→ DATA UNDER STUDY
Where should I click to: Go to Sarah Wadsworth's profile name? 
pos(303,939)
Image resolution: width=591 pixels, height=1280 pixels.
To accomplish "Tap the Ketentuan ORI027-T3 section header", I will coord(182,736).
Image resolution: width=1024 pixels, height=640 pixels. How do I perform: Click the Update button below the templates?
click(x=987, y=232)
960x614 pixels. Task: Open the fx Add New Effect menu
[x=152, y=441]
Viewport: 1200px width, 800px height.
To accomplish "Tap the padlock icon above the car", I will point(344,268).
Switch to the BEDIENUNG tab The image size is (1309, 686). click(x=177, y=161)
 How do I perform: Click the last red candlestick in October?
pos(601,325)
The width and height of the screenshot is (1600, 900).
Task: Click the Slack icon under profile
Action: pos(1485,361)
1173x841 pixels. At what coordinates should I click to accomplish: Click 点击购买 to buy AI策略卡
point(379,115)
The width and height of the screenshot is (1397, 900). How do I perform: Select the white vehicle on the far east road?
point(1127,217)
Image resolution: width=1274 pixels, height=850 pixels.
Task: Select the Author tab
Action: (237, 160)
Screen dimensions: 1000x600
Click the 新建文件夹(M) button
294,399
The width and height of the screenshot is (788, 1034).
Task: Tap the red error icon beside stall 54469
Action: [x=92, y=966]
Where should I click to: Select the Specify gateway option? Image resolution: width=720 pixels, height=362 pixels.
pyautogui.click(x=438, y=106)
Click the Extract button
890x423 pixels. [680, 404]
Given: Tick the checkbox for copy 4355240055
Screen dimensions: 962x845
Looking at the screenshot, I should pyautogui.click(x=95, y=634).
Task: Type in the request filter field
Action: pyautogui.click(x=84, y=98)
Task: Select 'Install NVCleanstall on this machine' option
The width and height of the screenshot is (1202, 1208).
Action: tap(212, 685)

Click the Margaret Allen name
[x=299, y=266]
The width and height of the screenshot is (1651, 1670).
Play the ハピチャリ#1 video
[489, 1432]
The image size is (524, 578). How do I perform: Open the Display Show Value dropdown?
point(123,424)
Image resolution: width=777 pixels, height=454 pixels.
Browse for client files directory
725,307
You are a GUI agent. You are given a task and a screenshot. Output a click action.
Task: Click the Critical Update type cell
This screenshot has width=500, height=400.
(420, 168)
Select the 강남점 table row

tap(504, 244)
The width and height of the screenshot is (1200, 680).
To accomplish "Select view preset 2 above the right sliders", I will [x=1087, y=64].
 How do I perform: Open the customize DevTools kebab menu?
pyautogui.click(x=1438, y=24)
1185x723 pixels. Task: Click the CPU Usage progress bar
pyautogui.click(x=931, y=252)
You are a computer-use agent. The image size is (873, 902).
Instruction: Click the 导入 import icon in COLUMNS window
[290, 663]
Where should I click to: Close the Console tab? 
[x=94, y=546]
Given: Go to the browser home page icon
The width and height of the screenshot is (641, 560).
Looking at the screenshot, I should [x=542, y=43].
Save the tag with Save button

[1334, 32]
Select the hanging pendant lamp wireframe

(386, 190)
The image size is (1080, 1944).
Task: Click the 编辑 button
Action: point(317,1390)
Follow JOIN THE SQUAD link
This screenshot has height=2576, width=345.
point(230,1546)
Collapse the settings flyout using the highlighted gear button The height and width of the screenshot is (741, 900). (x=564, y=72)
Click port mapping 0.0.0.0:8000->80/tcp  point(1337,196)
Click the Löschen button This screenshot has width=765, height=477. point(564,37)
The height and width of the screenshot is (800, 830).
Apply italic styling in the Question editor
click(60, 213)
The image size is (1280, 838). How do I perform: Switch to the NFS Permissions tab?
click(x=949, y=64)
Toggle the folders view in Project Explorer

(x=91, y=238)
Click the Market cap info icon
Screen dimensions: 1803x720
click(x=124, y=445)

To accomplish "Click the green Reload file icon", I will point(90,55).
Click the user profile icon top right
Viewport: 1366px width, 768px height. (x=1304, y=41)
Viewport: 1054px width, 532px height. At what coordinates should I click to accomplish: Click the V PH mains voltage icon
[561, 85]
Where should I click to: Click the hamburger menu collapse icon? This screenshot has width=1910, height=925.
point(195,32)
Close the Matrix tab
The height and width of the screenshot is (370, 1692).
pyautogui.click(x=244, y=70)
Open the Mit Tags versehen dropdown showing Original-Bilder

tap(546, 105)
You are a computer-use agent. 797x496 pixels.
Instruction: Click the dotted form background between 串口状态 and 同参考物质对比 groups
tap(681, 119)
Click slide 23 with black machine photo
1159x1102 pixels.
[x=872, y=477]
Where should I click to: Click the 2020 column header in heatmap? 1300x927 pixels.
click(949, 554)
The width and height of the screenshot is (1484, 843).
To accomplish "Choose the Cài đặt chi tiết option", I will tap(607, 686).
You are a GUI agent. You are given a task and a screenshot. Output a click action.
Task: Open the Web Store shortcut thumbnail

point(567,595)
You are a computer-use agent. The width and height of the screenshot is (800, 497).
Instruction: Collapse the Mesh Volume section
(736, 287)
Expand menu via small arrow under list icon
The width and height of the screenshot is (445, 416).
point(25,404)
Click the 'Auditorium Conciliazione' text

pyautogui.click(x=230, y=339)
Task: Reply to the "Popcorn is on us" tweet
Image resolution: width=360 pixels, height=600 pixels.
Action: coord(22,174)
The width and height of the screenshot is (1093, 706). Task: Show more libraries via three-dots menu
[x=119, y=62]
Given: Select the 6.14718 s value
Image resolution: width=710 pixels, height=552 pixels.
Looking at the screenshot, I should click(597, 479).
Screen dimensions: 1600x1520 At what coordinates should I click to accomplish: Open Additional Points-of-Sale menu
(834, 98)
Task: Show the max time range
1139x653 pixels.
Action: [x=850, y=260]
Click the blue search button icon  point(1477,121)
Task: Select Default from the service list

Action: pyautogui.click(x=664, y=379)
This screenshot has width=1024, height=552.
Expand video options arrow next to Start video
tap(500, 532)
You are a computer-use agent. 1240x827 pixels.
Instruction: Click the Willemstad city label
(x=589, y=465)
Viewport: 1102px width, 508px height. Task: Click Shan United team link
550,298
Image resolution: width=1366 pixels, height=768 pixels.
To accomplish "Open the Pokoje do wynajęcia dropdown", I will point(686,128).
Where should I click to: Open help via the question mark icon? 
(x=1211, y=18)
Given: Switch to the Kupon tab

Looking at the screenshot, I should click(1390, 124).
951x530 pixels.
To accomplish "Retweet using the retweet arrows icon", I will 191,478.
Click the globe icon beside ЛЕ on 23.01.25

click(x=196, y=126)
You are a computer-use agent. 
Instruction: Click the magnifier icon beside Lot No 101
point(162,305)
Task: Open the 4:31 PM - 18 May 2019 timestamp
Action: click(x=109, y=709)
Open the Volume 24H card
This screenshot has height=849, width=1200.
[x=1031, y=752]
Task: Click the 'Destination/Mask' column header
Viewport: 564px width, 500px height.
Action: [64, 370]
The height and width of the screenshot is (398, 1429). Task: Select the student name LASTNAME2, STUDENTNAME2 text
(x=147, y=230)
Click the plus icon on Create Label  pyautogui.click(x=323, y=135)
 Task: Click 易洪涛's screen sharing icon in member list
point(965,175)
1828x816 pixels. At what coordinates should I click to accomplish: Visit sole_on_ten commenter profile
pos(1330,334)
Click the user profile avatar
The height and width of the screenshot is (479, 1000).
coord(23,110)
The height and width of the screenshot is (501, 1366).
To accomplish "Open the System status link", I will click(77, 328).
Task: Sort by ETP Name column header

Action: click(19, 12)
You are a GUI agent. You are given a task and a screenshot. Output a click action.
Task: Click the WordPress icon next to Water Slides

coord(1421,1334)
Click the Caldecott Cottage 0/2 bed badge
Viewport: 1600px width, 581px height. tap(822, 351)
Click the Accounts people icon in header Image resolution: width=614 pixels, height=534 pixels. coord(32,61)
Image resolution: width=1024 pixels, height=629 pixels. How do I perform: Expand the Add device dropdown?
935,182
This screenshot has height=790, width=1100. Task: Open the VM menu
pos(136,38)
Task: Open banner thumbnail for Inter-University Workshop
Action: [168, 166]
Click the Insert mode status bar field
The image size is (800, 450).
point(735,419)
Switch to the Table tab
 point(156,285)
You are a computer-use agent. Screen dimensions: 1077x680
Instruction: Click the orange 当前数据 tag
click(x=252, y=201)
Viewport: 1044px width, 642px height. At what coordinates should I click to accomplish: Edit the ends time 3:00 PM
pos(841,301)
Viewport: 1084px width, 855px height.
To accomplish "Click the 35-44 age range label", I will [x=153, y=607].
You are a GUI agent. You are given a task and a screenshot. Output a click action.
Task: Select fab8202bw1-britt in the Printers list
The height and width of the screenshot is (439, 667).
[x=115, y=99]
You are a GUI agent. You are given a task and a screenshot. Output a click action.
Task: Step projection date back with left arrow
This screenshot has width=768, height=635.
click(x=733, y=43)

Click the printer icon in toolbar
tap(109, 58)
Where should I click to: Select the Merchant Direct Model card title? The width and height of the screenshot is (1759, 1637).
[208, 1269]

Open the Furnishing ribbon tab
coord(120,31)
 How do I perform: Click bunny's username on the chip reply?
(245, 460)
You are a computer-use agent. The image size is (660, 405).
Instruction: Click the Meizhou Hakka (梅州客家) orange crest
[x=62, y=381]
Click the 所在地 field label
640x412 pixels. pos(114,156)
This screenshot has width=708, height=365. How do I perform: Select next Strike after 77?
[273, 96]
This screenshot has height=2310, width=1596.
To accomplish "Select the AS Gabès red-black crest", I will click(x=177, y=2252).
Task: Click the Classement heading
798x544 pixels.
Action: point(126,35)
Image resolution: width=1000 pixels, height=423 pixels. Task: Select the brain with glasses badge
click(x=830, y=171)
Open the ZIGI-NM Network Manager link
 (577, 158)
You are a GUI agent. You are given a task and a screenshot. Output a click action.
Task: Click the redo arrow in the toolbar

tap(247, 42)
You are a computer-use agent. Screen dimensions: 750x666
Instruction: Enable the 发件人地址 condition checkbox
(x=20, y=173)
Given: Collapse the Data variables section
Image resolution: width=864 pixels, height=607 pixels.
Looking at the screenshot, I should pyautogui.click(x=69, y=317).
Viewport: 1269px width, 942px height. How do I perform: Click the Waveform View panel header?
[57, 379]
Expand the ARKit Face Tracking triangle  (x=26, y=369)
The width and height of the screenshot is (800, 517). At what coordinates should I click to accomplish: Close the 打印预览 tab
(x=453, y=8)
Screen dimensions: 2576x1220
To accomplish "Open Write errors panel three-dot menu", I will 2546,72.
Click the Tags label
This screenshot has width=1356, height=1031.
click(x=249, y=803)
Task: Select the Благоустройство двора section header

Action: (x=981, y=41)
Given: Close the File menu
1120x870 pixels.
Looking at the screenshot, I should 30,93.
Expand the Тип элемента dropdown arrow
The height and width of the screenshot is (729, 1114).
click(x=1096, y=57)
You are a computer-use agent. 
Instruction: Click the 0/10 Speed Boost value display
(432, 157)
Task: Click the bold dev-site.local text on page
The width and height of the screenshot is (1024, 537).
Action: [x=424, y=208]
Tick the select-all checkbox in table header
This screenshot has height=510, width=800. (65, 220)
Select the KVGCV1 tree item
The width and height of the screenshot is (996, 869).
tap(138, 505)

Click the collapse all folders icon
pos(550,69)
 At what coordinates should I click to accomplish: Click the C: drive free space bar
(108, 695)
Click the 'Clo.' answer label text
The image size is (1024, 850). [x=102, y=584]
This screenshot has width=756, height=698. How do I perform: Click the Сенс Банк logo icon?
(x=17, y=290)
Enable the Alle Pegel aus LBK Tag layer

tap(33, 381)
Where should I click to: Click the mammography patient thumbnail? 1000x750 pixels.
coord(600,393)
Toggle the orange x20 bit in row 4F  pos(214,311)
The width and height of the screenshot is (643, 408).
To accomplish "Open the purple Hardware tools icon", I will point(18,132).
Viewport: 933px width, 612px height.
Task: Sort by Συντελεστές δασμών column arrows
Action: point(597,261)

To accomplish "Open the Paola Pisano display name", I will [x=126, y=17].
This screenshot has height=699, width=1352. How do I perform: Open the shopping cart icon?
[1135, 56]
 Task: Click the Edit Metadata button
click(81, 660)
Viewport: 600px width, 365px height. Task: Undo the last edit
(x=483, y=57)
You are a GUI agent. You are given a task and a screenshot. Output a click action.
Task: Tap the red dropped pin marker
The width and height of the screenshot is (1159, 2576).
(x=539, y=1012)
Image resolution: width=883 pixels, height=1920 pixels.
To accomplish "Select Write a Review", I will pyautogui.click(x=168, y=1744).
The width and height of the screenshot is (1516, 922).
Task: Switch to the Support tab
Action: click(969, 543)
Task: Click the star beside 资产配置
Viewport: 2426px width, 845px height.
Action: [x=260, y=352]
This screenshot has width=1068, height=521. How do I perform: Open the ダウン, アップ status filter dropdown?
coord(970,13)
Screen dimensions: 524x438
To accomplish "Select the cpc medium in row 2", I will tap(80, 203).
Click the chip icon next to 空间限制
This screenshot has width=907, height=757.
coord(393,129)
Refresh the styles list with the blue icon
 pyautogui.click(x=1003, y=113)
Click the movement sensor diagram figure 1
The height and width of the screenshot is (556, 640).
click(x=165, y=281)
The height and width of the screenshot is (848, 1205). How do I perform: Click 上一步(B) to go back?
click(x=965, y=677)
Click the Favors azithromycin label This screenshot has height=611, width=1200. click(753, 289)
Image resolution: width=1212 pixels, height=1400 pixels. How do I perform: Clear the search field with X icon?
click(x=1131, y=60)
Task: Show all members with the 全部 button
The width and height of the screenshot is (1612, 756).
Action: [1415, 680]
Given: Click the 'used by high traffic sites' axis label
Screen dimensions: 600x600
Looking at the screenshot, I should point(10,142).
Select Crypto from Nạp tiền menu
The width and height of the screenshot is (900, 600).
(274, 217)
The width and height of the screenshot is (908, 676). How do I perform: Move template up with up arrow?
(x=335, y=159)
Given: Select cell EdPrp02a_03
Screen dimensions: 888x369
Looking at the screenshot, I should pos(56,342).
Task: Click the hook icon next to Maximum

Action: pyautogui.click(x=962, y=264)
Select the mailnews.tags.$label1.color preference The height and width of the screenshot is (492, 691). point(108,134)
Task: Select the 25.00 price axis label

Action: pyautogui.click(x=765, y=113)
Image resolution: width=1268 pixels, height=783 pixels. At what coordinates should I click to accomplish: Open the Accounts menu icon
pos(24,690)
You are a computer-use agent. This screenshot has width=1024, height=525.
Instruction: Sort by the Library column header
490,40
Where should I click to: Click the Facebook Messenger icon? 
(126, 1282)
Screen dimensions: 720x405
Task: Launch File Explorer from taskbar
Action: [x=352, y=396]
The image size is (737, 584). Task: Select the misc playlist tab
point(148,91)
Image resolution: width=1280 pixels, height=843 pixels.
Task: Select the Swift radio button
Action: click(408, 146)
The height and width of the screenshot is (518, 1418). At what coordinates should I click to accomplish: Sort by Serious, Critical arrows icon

→ TASK REQUIREMENTS
Find each line above that contains "Critical", and copy those lines.

→ RESPONSE TO THE EXERCISE
Task: Click the Critical Update type cell
The height and width of the screenshot is (518, 1418). At what coordinates should I click to accomplish: Sort by Serious, Critical arrows icon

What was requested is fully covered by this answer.